Tu veux venir faire quoi ici, dis-moi ? Errer dans les rues ou rester couchée à la maison comme beaucoup de jeunes ici ? Non, ne me fais pas ça, reste là-bas ! Moi et ton père, on fera tout pour que tu ne manques de rien. Toi, tu as la chance de quitter ce pays où la vie est de plus en plus difficile. Tu as eu la chance d’aller en France, chez les blancs et tu veux revenir pour souffrir ici ? C’est ça ? S’il te plaît, ma fille reste là-bas, il n’y a rien au Congo. On ne veut pas te voir ici ! »
Voici ce que maman m’a fait sortir lorsque je lui ai fait part de mon vœu de rentrer. Elle ne m’a même pas laissé le temps de lui expliquer pourquoi je voulais rentrer. Je veux rentrer, parce qu’après tout c’est mon pays non? Je veux rentrer parce que le pays me manque, ma famille, mes amis, mes connaissances…
Rester ou rentrer, une question d’objectif, de vision de chaque benguiste
Je veux rentrer, parce que je me sens mieux chez moi, ici la vie est si difficile et dure à mener avec son lot de contraintes (titre de séjour, intégration, emploi…). Je veux rentrer parce que je souhaite travailler ou entreprendre au pays.
Trouver du boulot ici n’est pas une mince affaire, les impôts ne badinent pas avec ceux qui désirent entreprendre. Ne suis-je pas libre de rentrer chez moi ? Maman laisse-moi rentrer. Mon pays m’appelle, mon continent me réclame. Non, rentrer ce n’est pas échouer.
Je l’écoutais religieusement relater ces conversations avec sa mère. Choupette n’avait pas tort. Du tout ! Rentrer chez soi, au pays, est-ce synonyme d’échec ? Non, cela ne veut forcément pas dire qu’on est passé à côté de la réussite. Même si dans le jargon ivoirien, on dit que « galère de « Bengue » (Europe) est mieux que galère du pays ».

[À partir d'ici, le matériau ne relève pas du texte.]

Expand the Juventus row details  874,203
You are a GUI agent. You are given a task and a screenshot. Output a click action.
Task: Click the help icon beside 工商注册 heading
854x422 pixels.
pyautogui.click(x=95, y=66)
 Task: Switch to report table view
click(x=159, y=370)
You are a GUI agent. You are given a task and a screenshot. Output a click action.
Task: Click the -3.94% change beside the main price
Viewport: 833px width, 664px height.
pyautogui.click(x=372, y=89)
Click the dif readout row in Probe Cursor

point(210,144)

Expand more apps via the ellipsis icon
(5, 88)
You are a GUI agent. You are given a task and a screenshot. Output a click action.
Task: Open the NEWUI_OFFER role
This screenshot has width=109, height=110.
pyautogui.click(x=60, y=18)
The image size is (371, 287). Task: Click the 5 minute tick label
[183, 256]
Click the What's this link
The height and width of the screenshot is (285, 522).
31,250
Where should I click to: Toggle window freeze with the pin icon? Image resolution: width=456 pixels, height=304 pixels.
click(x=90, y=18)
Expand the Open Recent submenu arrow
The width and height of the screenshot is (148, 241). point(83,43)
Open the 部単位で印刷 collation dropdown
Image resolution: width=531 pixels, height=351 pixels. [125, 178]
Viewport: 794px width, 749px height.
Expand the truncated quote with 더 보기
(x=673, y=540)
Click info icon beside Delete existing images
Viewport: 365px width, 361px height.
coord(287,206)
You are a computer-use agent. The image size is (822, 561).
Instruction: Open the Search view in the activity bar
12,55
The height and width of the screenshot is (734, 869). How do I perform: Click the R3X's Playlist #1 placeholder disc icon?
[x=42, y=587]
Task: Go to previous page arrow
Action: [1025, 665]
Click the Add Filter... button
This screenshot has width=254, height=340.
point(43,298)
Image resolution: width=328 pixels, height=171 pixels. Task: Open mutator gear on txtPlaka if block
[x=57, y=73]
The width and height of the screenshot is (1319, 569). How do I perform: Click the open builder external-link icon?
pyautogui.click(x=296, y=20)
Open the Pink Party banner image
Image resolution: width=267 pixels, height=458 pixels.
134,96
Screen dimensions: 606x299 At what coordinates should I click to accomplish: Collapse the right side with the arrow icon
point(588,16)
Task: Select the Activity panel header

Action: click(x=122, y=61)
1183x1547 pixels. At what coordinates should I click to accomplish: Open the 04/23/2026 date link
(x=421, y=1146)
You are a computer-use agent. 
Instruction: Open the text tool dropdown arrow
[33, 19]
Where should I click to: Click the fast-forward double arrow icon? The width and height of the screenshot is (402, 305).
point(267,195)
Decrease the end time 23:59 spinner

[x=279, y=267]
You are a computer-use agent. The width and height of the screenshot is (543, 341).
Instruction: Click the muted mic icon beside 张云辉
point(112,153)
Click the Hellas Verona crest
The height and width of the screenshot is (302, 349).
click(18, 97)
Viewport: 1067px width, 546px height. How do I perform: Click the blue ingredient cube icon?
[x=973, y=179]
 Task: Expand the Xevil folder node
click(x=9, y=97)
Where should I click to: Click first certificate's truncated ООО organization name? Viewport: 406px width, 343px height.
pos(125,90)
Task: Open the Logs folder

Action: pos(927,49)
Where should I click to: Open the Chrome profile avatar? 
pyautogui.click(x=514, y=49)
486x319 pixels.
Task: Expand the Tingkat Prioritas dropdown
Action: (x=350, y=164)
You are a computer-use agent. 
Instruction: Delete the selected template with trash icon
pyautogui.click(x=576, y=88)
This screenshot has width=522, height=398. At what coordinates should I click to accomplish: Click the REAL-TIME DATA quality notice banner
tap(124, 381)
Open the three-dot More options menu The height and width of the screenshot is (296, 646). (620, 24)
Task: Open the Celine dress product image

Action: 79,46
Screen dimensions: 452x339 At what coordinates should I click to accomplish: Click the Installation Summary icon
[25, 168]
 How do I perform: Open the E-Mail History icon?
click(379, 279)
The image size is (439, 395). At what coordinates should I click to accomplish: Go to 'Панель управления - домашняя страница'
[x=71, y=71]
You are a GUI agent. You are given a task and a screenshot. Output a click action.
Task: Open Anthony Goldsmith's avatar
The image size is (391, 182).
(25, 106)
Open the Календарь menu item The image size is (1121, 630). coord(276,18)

En effet, beaucoup de nos amis, de nos connaissances, des membres de nos familles pensent que rentrer au pays c’est échouer et que rester en Europe, c’est réussir. Non ce n’est toujours pas vrai. Il y a plusieurs Africains qui sont rentrés et qui respirent la vraie réussite et la prospérité.
Par contre, certains d’entre eux qui ont décidé de rester sont toujours en quête du mieux-vivre. Ils se cherchent eux-mêmes et pour la plupart ne se sont pas encore retrouvés. Telle est la réalité ! Ce n’est donc pas une affaire de verbes : rester ou rentrer. Non, c’est une question d’objectif, de vision, de volonté, de destin…
Le plus important est de laisser et de ne point juger celui ou celle qui choisit de rester ou de rentrer. Ma chère choupette, saches que tu es libre de faire ton choix : le choix qui vient du plus profond de ton cœur.
Et peu importe les « que-dira t-on » ? Ta maman comprendra un jour, tes amis, tes connaissances aussi… Parce que rentrer, ce n’est pas échouer. Non !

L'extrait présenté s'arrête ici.